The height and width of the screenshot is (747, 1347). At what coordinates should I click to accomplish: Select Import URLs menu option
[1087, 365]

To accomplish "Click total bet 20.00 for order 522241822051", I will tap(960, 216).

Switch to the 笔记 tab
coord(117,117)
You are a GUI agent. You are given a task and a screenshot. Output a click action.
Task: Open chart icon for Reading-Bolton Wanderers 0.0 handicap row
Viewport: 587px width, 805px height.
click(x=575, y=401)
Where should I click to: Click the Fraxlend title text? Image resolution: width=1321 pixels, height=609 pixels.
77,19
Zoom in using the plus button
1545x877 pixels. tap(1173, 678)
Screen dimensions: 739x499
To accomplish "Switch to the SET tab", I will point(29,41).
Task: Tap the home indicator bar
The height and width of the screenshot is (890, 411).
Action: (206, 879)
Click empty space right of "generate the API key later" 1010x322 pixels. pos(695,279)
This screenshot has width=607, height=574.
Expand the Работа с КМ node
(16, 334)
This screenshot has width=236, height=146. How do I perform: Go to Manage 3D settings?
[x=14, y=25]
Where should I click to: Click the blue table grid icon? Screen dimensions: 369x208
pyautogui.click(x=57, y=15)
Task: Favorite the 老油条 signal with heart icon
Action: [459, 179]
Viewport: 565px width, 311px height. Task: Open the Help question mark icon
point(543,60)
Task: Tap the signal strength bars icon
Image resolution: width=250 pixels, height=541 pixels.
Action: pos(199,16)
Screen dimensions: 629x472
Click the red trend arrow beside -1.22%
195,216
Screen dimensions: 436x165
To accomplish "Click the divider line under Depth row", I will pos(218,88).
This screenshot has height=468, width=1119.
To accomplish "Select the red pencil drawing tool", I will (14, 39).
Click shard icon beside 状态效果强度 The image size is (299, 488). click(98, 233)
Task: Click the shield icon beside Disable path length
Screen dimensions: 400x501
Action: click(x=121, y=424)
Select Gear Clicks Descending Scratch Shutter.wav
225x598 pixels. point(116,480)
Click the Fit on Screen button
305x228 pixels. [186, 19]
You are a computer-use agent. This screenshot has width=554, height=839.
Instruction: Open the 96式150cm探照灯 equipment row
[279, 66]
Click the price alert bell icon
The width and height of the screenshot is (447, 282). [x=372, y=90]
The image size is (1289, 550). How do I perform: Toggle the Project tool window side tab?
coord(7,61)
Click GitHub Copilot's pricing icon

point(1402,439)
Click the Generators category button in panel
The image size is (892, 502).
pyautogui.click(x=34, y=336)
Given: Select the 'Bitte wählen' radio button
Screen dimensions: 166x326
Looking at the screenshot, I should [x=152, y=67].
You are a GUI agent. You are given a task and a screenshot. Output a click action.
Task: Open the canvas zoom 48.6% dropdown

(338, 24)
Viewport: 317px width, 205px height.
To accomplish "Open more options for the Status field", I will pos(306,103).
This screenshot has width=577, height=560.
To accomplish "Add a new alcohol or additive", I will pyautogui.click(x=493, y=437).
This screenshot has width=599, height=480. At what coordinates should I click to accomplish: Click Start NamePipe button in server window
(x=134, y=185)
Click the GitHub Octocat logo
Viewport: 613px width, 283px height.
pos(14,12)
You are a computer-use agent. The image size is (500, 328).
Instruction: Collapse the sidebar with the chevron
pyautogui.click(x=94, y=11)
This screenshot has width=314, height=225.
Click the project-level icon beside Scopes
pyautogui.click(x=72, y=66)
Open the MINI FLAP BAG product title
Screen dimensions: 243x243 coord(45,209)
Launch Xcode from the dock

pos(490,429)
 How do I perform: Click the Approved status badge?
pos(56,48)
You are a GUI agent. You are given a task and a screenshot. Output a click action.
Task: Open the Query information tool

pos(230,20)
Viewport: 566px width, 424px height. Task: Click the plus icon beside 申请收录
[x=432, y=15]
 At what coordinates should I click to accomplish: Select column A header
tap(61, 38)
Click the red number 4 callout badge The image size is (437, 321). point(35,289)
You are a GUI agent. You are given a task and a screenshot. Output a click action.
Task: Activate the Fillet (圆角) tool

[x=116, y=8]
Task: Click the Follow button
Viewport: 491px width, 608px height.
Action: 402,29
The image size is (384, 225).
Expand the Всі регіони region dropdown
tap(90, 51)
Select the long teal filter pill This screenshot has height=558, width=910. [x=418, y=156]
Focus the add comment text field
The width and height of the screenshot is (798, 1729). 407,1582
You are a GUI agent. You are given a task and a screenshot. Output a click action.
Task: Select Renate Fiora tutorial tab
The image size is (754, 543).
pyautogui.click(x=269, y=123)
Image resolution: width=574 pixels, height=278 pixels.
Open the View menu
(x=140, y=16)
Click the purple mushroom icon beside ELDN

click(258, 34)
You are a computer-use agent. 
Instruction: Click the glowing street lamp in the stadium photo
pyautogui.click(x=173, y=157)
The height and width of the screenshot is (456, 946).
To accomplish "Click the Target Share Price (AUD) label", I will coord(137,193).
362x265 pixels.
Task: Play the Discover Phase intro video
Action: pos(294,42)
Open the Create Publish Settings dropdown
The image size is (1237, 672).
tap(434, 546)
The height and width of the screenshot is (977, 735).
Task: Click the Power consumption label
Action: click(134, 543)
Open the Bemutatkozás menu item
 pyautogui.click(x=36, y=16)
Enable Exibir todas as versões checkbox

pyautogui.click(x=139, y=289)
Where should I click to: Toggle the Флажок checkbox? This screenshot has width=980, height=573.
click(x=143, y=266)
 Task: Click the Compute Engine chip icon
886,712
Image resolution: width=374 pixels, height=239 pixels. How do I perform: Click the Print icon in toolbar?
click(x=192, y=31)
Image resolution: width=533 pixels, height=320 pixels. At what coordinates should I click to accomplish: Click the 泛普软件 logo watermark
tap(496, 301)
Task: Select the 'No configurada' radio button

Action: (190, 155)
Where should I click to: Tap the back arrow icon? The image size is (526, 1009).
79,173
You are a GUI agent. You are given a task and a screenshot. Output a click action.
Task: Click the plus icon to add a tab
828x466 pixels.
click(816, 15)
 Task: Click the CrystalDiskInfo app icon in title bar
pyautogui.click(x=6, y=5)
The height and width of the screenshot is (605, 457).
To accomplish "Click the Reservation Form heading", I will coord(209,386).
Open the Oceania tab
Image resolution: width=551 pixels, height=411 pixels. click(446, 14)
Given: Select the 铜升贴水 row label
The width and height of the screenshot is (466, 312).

※

Where the material contains a line with "computer", return that line.

RESULT OF THIS TASK:
You are a computer-use agent. This screenshot has width=554, height=839.
You are a computer-use agent. The image size is (500, 328).
You are a computer-use agent. 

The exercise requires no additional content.